Les clubs de Ligue 1 connaissent enfin le montant des droits TV ainsi que les diffuseurs du championnat. Mais ce n’est pas pour autant qu’ils en sont satisfaits. Tout comme les téléspectateurs.
Joseph Oughourlian est certainement le président de club de Ligue 1 le plus expert de la finance. Grand patron de fonds d’investissement, il dirige le RC Lens avec succès depuis 2018. Alors, sa parole est d’or quand il s’agit d’aborder l’économie du football professionnel français.
Dimanche, un accord était enfin trouvé pour apporter une manne de 500M d’euros aux clubs de L1 : 400M d’euros pour diffuser 8 matchs d’un côté (DAZN, nouveau venu qui devrait proposer un abonnement à 34 euros par mois !) et 100M d’euros pour 1 match, celui du dimanche soir de l’autre (Bein Sports).
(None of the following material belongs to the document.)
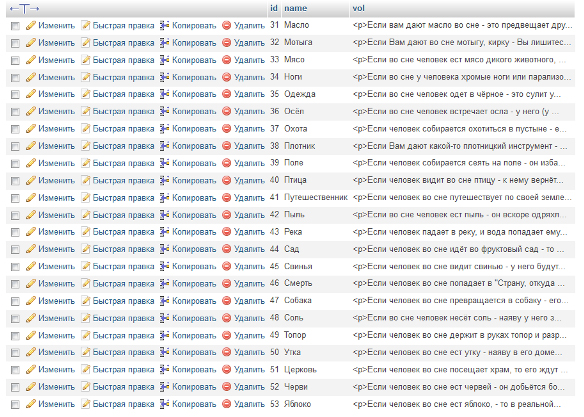
Task: Click the red delete icon for row 46 Смерть
Action: (226, 284)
Mais cet accord bouclé en urgence ne convient pas à tout le monde. Lens, Lyon, Saint-Etienne, Brest et Rennes ont voté contre. En vain. C’est celui qui a été retenu définitivement pour 5 saisons. Une perte nette évaluée à environ 30% selon les clubs par rapport aux dernières saisons. Et un montant global si bas des droits jamais vu depuis plus de 20 ans.
Une catastrophe économique pour la majorité des clubs de L1 (pas les plus riches). Le fossé va se creuser encore plus entre les gros fonds et les plus modestes clubs. Et tant qu’il n’y aura pas un OM fort, apte à concurrencer un peu le PSG, le spectacle du haut de tableau n’attirera malheureusement pas les foules. Il faut être réaliste.
Alors Joseph Oughourlian tape du poing sur la table. Sur LinkedIn, il n’hésite pas à se prononcer avec honnêteté contre ce deal : « Je suis un président inquiet pour ses supporters cherchant à voir les matchs de leur club de cœur. Pour avoir accès à l’intégralité du championnat, il faudra désormais cumuler un abonnement DAZN (8 matchs sur 9) dont le prix avoisinera les 35 euros et un abonnement beIN (pour l’affiche du week-end) à 15 euros par mois. 50 euros mensuellement, entre 500 et 600 annuellement, voici le (cher) prix à payer pour suivre la Ligue 1. Cet élément qui apparaît bien secondaire au moment où mes confrères ne s’intéressent qu’au prix de vente des droits, est pourtant central. Il nous renvoie à un principe fondamental que l’on bafoue : le positionnement prix d’un produit. »
Il poursuit : « Après le tandem Amazon (dont le Pass Ligue 1 coûtait 14,99 euros en sus de Prime) Canal+ (autour de 20 euros par mois), comment peut-on penser qu’une inflation du coût d’abonnement avec un accès à des catalogues moins généralistes pourra soutenir une croissance des téléspectateurs du football français ? Comment songer un instant qu’aller à contre-pied de la tarification attractive des offres plébiscitées du marché (moins de 15 euros par mois pour Netflix par exemple) peut être une voie durable pour le sport le plus populaire qui soit ? »
Une analyse honnête et un triste constat de la situation : « Je suis un Président inquiet pour l’état financier du foot français. 500 millions d’euros valorisés, c’est in fine environ 9 millions d’euros pour le RCL. Jamais les clubs de L1 n’ont touché aussi peu au titre des droits TV. À l’inverse, souscrire à l’offre L1 a rarement représenté pour les fans un tel effort financier. À titre de comparaison, payer l’offre TV cette saison sera plus onéreux que l’abonnement le plus cher à Bollaert (545 euros). Cette tarification ouvre clairement la voie du piratage. » Avec de telles dépenses obligatoires pour suivre seulement le football français, en effet, l’IPTV a de l’avenir. Intraçable et très fonctionnel, la télé piratée va encore faire des adeptes.
Il conclut : « En outre, avec une visibilité des partenaires dégradée, c’est tout un schéma de revenus qu’il faudra réinventer. Je suis un membre du CA de la LFP inquiet. Alors que la contrainte d’absence de diffuseur devait nous amener à saisir l’opportunité d’un pilotage de notre propre offre TV, lisible, plurielle et abordable, cet entêtement à penser montants fixes me renvoie aux mirages du passé. »
« Par ailleurs, alors qu’il y a toujours eu consensus à refuser de vendre l’affiche de la journée à un acteur isolé, céder tardivement à cette tentation crée un revirement où l’économique court-termiste prend le pas sur le stratégique. « La folie, c’est de faire toujours la même chose et de s’attendre à un résultat différent » disait Einstein, je crains que le pseudo-conservatisme des présidents ne nous y mène tout droit. » Voilà qui est clair.